Monday, December 14, 2009

Within Those Walls, Within Those Pages

Incredible reading experiences, Susan Goodman? Ahhh now, well, as the overarching subject of this blog is nonfiction, I shall not be writing here of the works of Laurie R. King or J.R.R. Tolkein or Jack Finney, but I'm happy to share with whomever reads this the great satisfaction I took in reading The President's House by William Seale, published in 1986 by the White House Historical Association. You wouldn't think that a two-volume doorstop would be so wonderfully readable. I came across it when I was researching my Ghosts of the White House (Simon & Schuster, 1998), in which the departed Presidents are spooking about the place all at once, talking to a young visitor (modeled on my niece, Sara, who accompanied on my research trip to the W. H.) about their administrations.

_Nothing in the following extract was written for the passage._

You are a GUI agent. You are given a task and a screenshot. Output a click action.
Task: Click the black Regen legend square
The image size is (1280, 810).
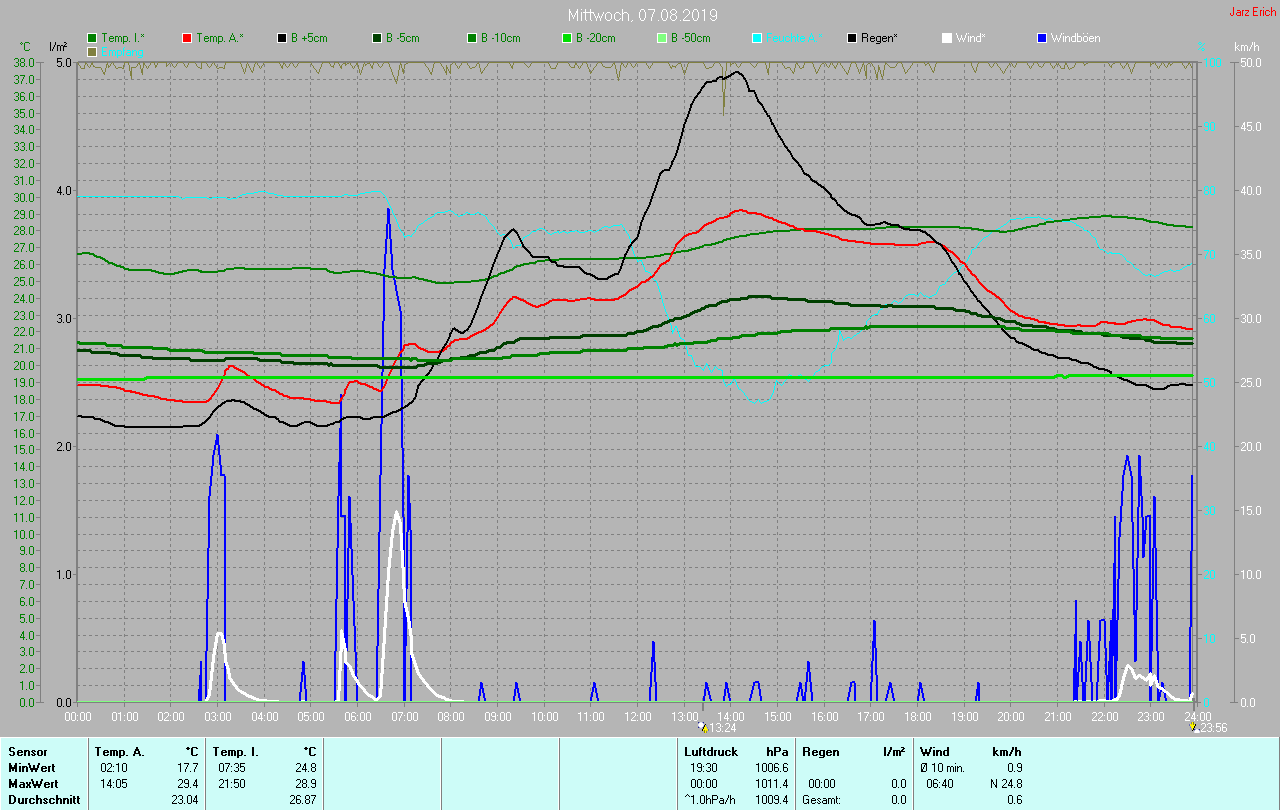852,38
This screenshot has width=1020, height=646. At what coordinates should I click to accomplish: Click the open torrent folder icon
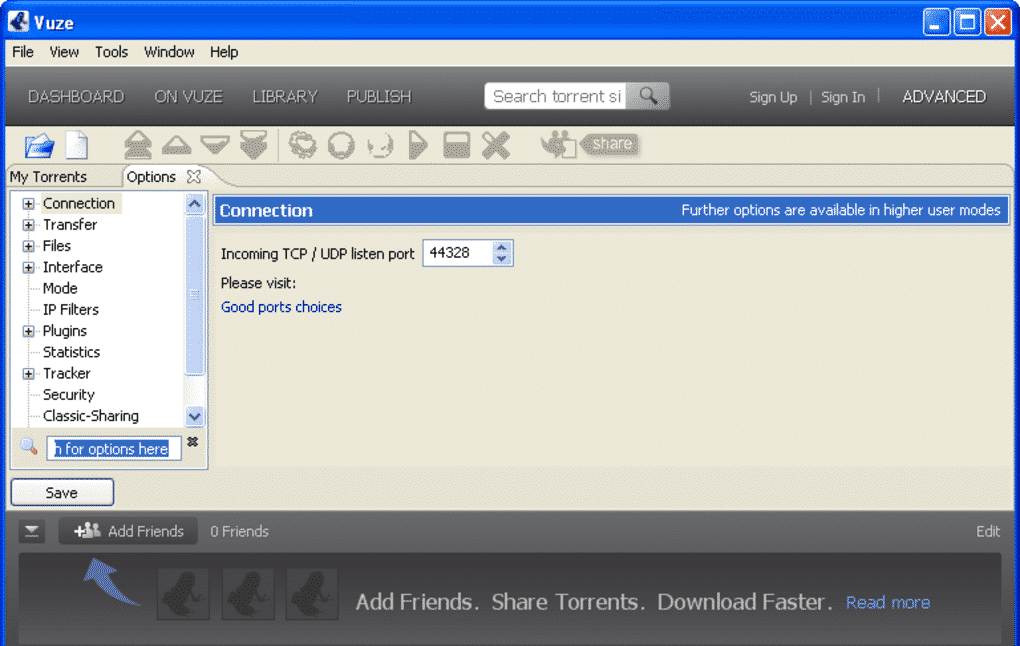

I continue to be knocked out by the notion of all of these very different individuals and their families all living - often under terrific strain - within those same stone walls. And too, each of those gents represents a different chapter in the story of the Republic.

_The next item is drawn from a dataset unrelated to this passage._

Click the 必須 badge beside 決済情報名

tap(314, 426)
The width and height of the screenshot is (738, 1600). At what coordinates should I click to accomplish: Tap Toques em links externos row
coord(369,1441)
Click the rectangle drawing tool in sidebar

Mr. Seale's book is a lively history of the building itself, including, its inhabitants, of course. I adore finding out that a certain "Hugh Densley" spent the early spring of 1799 covering the walls of the President's House with plaster made up of "large quantities of plater of Paris, fine washed sand, lime, olive oil, beeswax, and 400 bushels of hog and horse hair, all of which Hoban [James Hoban, the architect' had bargained for in Baltimore."

I love knowing [I also loathe knowing this, considering the lot of the poor in1880s America] that President Chester Arthur traveled about Washington D.C. in an English-style carriage, a "landau, lacquered green and red, with his coat of arms painted on the door in gilt. The coach lamps were silver-plated...the coachman and the footman wore 'mouse color' livery with silver buttons.' Ooooh baybee - who needs fiction?
Let me leave you all with a glorious non sequitur, posed by the first resident and one of my two favorite subjects of the President's House, John Adams:

"Let us tenderly and kindly cherish, therefore, the means of knowledge. Let us dare to read, think, speak, and write." Amen.

1 comment:

Susan E. Goodman said...

Sounds like a real find, Cheryl. I also love the idea that each president and his residency represents another chapter in our history.